The Pound Sterling (GBP) hopes to extend its rebound above the one-week high of 1.2660 in Thursday’s early New York session. The GBPUSD pair is strong as recent economic indicators in the United Kingdom show that the economy is on pace to resume growth after entering a technical recession in the second half of 2023. Meanwhile, a lower US dollar owing to the dismal United States Institute of Supply Management (ISM) Services PMI data for March also helped the Cable.
The UK’s strong Manufacturing PMI numbers and rising property prices indicate that the recession was mild.
The UK Manufacturing PMI unexpectedly increased in March after declining for 20 consecutive months, owing to strong domestic demand. Strong UK factory statistics boosted company optimism to its highest level since April 2023, with 58% of firms expected to raise production over the next 12 months. In addition, British house prices climbed 1.6% in March, the fastest rate since December 2022, indicating that the real estate sector is holding up despite record high interest rates.
In the European session, the latest Bank of England (BoE) Decision Maker Panel (DMP) survey for February revealed that most enterprises expect selling prices and wage inflation to fall over the next year. Selling price expectations slowed to The reading fell from 4.3% to 4.1%, the lowest in more than two years. Wage growth forecasts fell to 4.9% on a three-month moving average, from 5.2% in February.
Daily Market movers: Pound Sterling extends winning streak.
The Pound Sterling rises to 1.2660 against the US dollar. The asset’s gains continue as market confidence improves and the US Dollar falls due to a dismal ISM Services PMI. Thursday’s session begins on a bullish note for the S&P 500.
On Wednesday, the US Services PMI unexpectedly dipped to 51.4 in March, compared to estimates of 52.7 and a previous reading of 52.6. The Services PMI measures business activity in the service sector, which makes up two-thirds of the US economy. So, the influence of A poor Services PMI was highly negative for the US dollar, sending the US Dollar Index (DXY) down more than 0.5% to 104.15. According to the ISM report, the subindexes for new orders and prices paid declined sharply.
The US NFP report will determine the next move in the US dollar.
This week’s key driver for the US Dollar will be the March US Nonfarm Payrolls (NFP) report.

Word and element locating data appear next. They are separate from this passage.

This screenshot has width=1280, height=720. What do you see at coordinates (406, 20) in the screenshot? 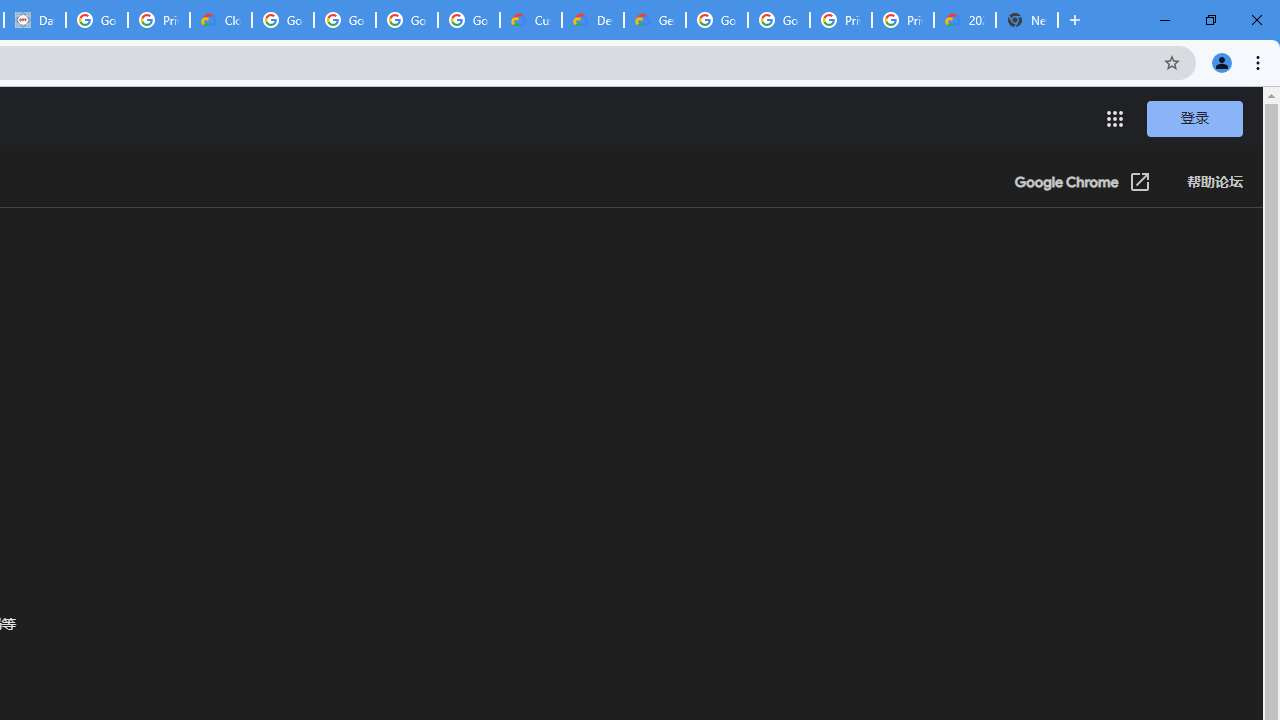
I see `'Google Workspace - Specific Terms'` at bounding box center [406, 20].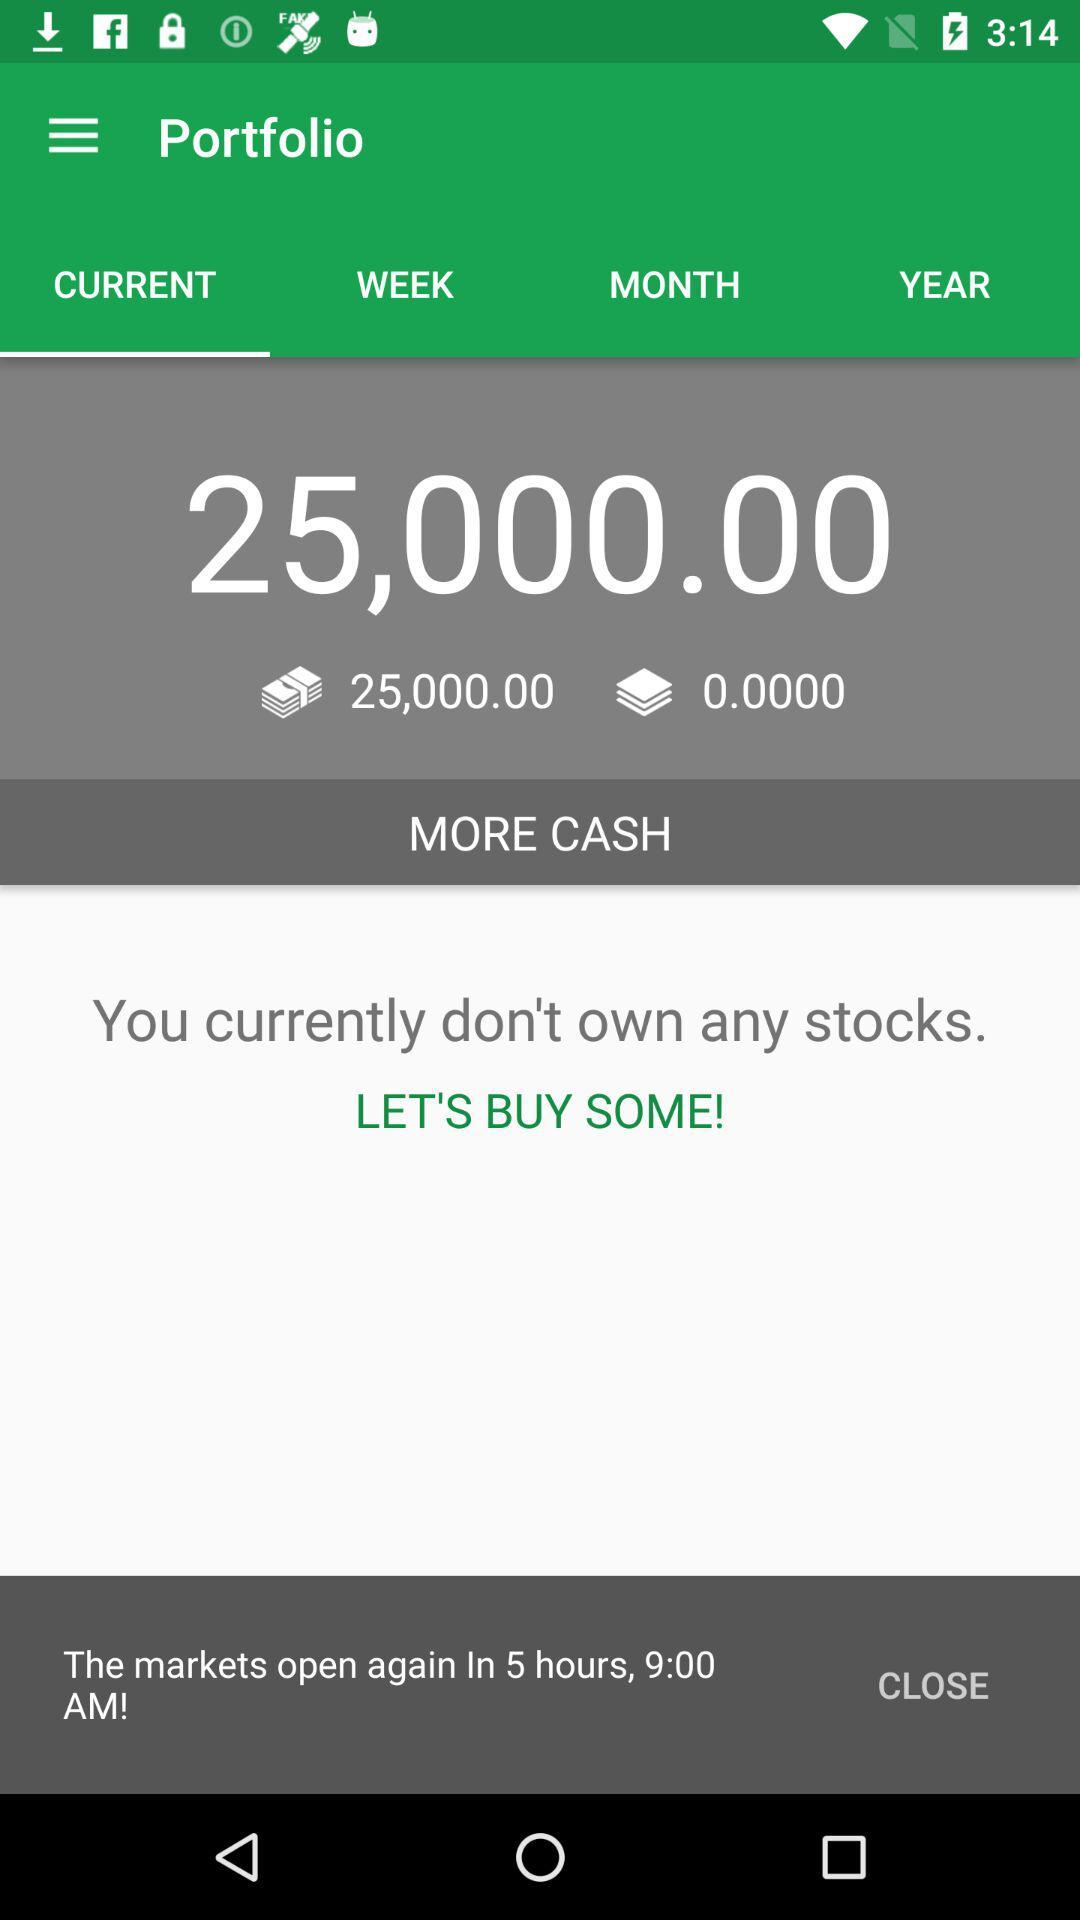 This screenshot has width=1080, height=1920. What do you see at coordinates (540, 832) in the screenshot?
I see `the more cash icon` at bounding box center [540, 832].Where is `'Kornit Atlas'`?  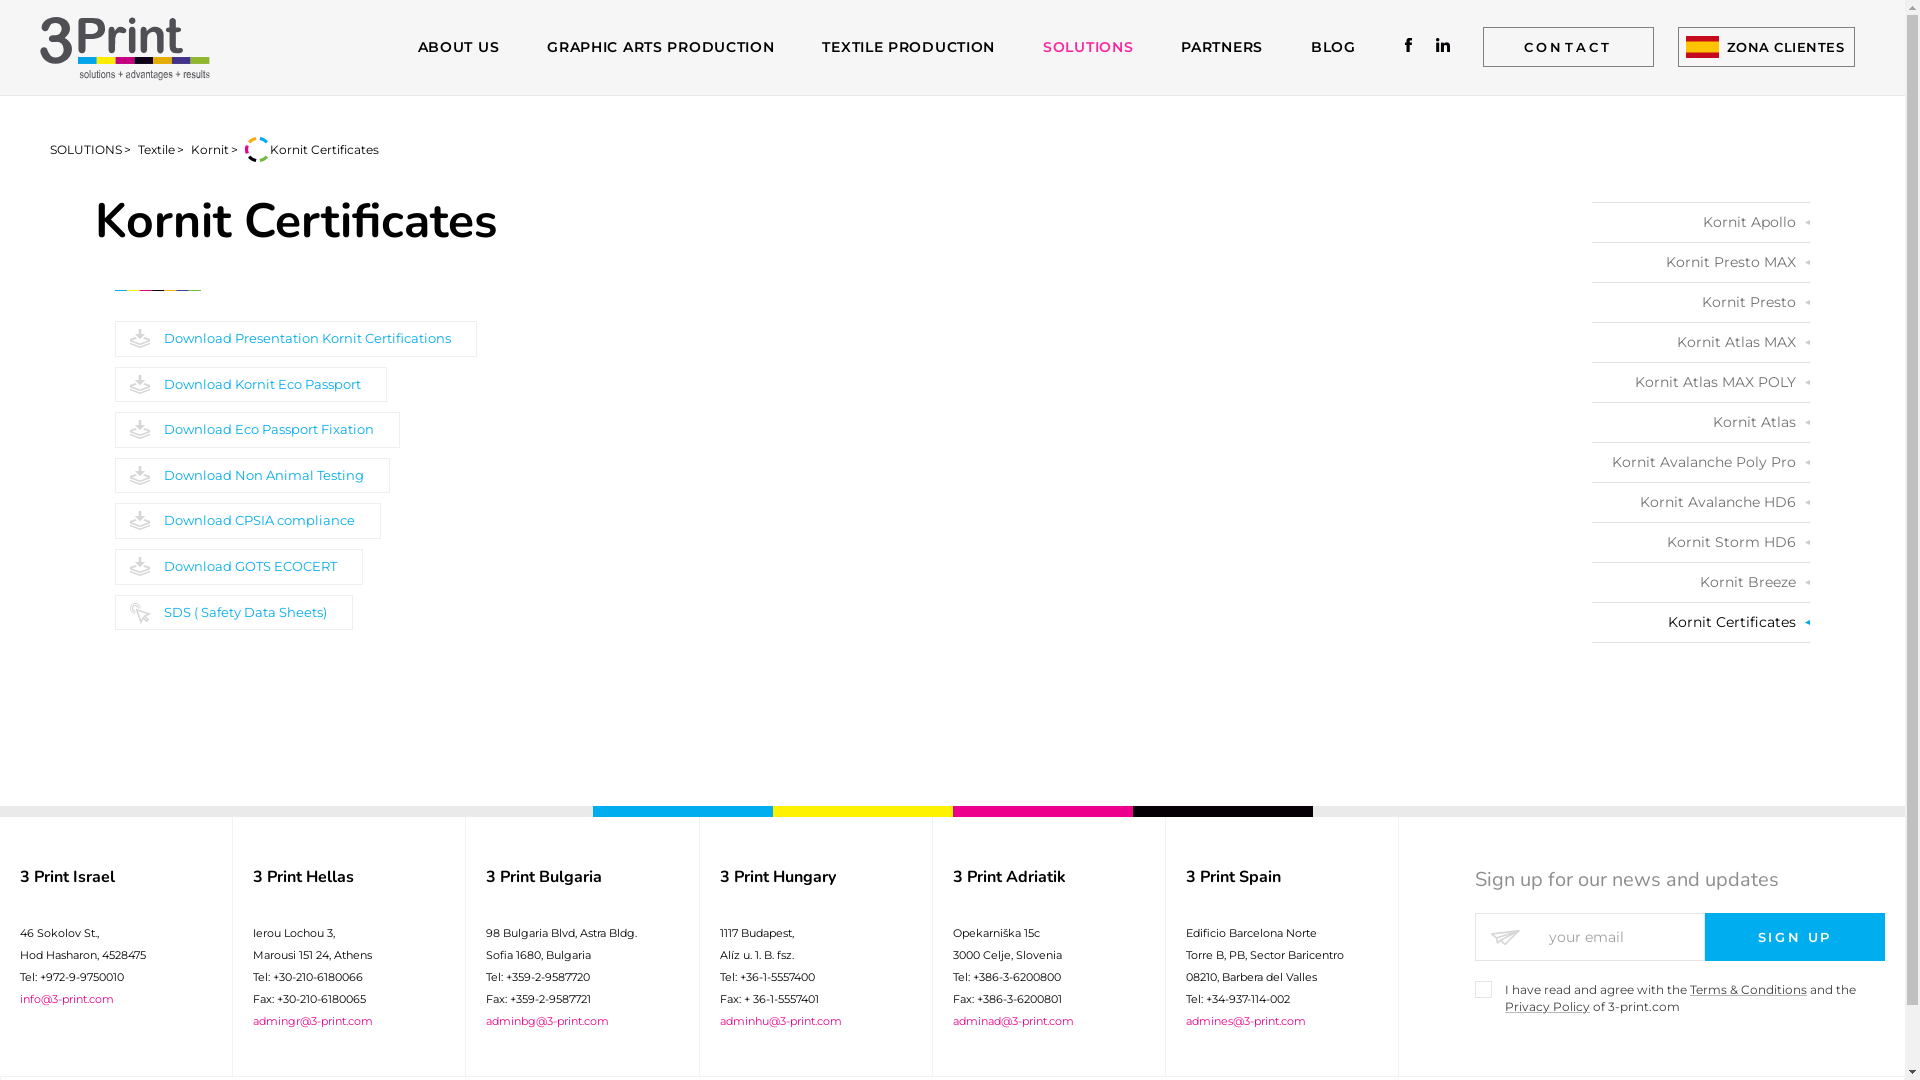
'Kornit Atlas' is located at coordinates (1591, 421).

Which will be released on Friday. The economic data will have a big impact on market expectations for whether the Federal Reserve will begin lowering interest rates following the June meeting. The NFP report is projected to reveal that 200K workers were employed during the month, a decrease from February’s reading of 275K.
On the UK front, the Pound Sterling will be influenced by market expectations for Bank of England rate cuts. Investors Expect the Bank of England to begin the rate-cutting cycle in June, as UK inflation continues to drop. For the entire year, BoE Governor Andrew Bailey believes two or three rate cuts are “reasonable.”
Meanwhile, S&P Global/CIPS announced that Services PMI did not reach expectations in March. The Services PMI falls to 53.1, compared to expectations and the previous figure of 53.4. Tim Moore, Economics Director at S&P Global Market Intelligence, stated, “The recovery in service sector output lost a little bit of impetus in March, more so than implied by the flash PMI figures, but the overall picture remains pretty encouraging.